Au niveau des écoles privées, le Collège Saint-Sacrement de Terrebonne et le Collège L'Assomption arrivent en première et deuxième places suivis, ex-aequo, de l'Académie Antoine-Manseau Joliette et du Collège Esther-Blondin. L'institution jacobine s'était classée troisième l'an dernier devant son collègue joliettain. Au niveau régional, le Collège Champagneur de Rawdon se classe en sixième place, derrière une école publique, la polyvalente Jean-Baptiste Meilleur de Repentigny.
Dans Lanaudière Nord, l'école secondaire Joliette (Joliette High School) se classe à nouveau en tête du peloton du secteur public rejoint cette fois de l'école secondaire des Montagnes de Saint-Michel-des-Saints. Celle-ci effectue une remontée fulgurante notamment parce que son taux de promotion a fait un bond de 20 % en quatre ans pour atteindre 77,9 %
Les deux écoles secondaires ont des traits similaires: peu d'élèves, 330 pour l'école anglaise, 189 pour celle située en Haute-Matawinie. Ces élèves et ces professeurs se côtoient, se connaissent depuis des années.
La liste fait ensuite état des écoles Thérèse-Martin de Joliette, Des Chutes de Rawdon, De L'Érablière de Saint-Félix-de-Valois, De L'Achigan de Saint-Roch-de-L'Achigan, Barthélemy-Joliette, De La Rive de Lavaltrie et 27e sur 27, Havre-Jeunesse de Sainte-Julienne.
Le président du Syndicat de l'enseignement du Lanaudière, François Breault, estime que les palmarès sont inutiles et n'apportent rien au système d'éducation. «Si certains déploient autant d'énergie à les publier, c'est qu'ils doivent être lucratifs et servir certains intérêts.» Le Lanaudois fait référence aux nombreuses pages de publicité qu'achètent ces temps-ci les institutions privées en pleine saison d'examens d'admission.
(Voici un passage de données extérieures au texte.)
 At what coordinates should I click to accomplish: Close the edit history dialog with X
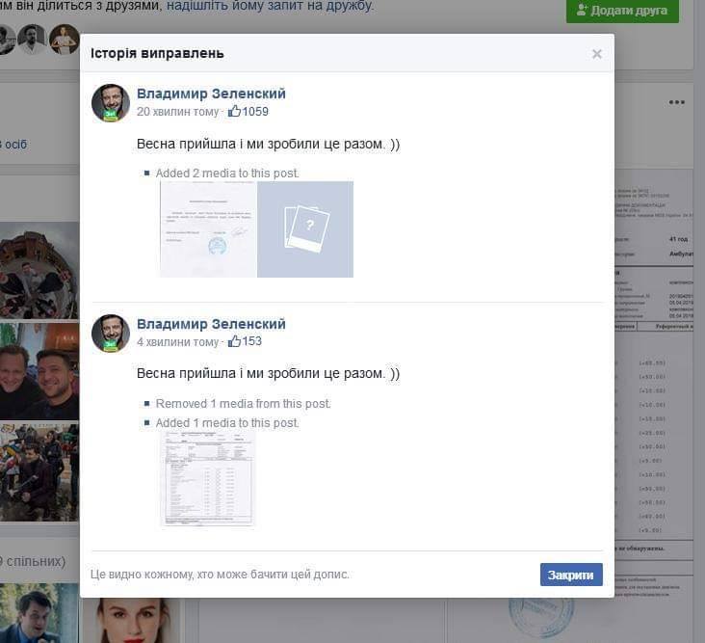[596, 54]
C'est, ajoute-t-il, démotivant pour les parents, les jeunes et le personnel enseignant de lire, année après année, que l'école publique de leur localité est médiocre.
François Breault est en faveur des comparaisons aux niveaux appropriés. Lorsqu'une recette fonctionne dans une école, il faut évaluer les énergies qui y ont été consacrées et chercher à reproduire les formules gagnantes.
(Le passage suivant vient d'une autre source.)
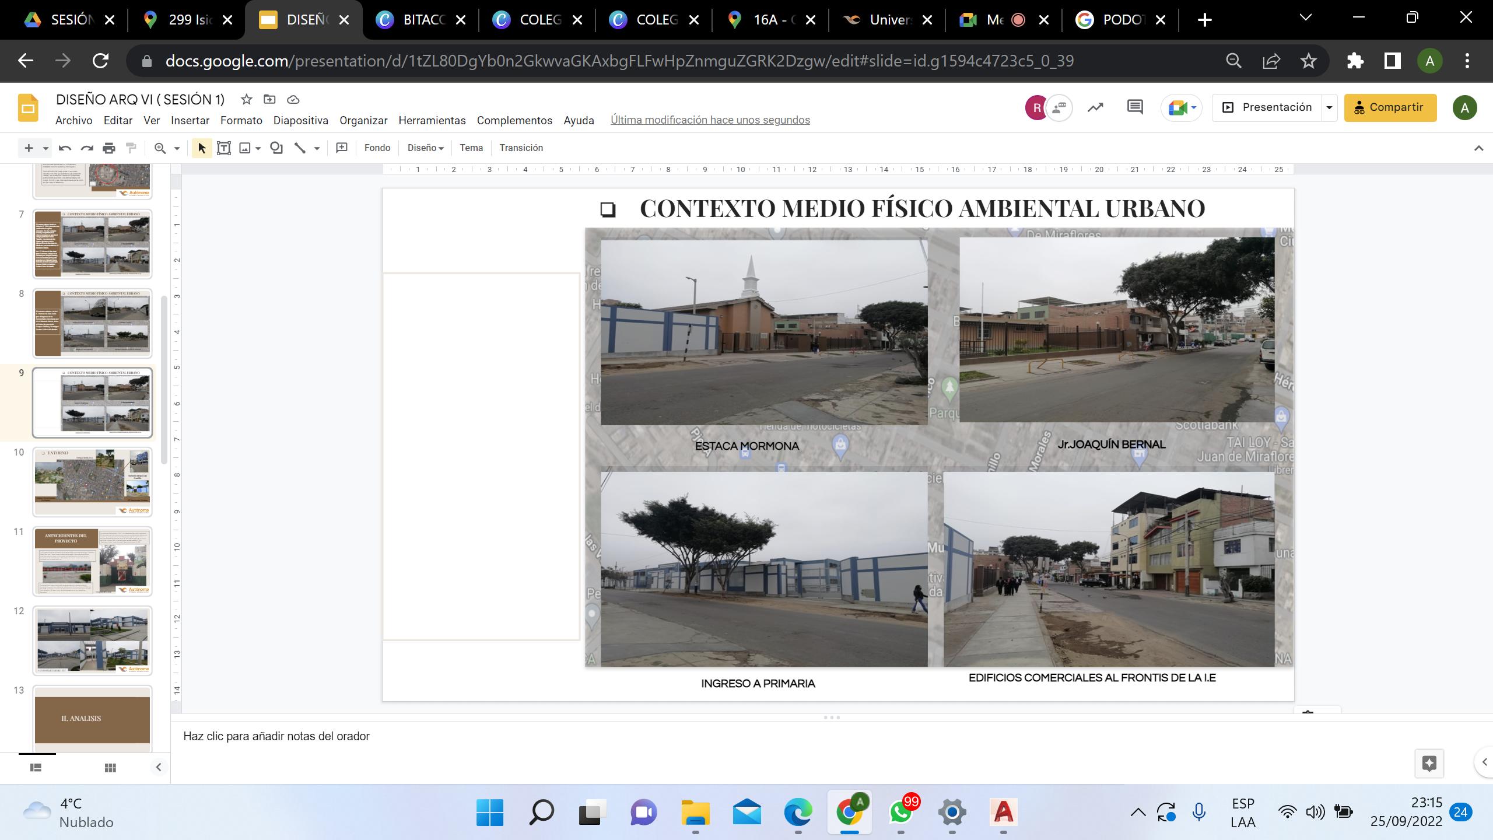Open the Insertar menu

190,120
Le président de la Commission scolaire des Samares, François Charbonneau, constate pour sa part que les meilleurs écoles publiques du palmarès suivent la recette du privé: elles sélectionnent leurs élèves. Les écoles privées ont un taux de diplomation frisant 100 %. Un élève qui ne fonctionne pas au privé est, dit-il, encouragé à poursuivre ses études au public. Combien, se demande l'ex-enseignant, font le chemin inverse ?
Les commissions scolaires, dit-il, connaissent bien les situations qui influencent les résultats comme le nombre d'élèves handicapés et en difficulté d'apprentissage. «Je ne comparerai pas une école à une autre. Je veux par contre que, d'année en année, nos écoles s'améliorent», a-t-il insisté.
Le directeur du Joliette High School, Robert Simpson, a été enchanté de retrouver son école en tête du palmarès. «Nos élèves proviennent de 21 localités lanaudoises, dont Entrelacs, Rawdon, Berthierville, certains même de Repentigny. Du primaire au secondaire, nous perdons peu d'élèves à cause des écoles privées parce que la plus proche, anglophone, est à Laval.»